* BRANO DEL DOCUMENTO
Queste parole non sono state scritte per alienazione e sono sinceramente grato agli organizzatori della conferenza e ai suoi numerosi partecipanti. Non ho dubbi sulle loro buone intenzioni e sul loro sincero desiderio di impegnarsi per cambiare questa dannata realtà. Ma mentre le persone muoiono di fame nel campo di sterminio creato da Israele a Gaza, la sinistra israeliana deve uscire dalla propria zona di comfort.

I laboratori di dialogo, le discussioni sulla sacralità di Gerusalemme, le preghiere interreligiose e i dibattiti sulle soluzioni politiche in tempi di distruzione sono un completo anacronismo. Agire per inerzia è un privilegio che non possiamo permetterci di fronte allo spettacolo che ci offre Gaza. Per cambiare la realtà bisogna prima riconoscerla così com’è e chiamarla con il suo nome esplicito. Se l’intera conferenza non ha previsto nemmeno un panel che tratti del genocidio in atto, per non parlare di un invito esplicito a rifiutarsi di prendervi parte, è improbabile che possa farci fare anche solo un passo avanti verso il cambiamento che intende promuovere.

* DATI

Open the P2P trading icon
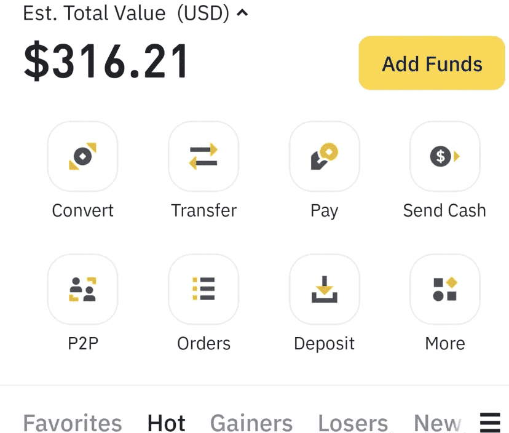This screenshot has width=509, height=433. click(82, 289)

* OBIETTIVO DEL COMPITO
Nel brano, che cosa deve fare la sinistra israeliana mentre a Gaza le persone muoiono di fame? I dati provengono da una fonte diversa dal brano.

* RISPOSTA ATTESA
Deve uscire dalla propria zona di comfort.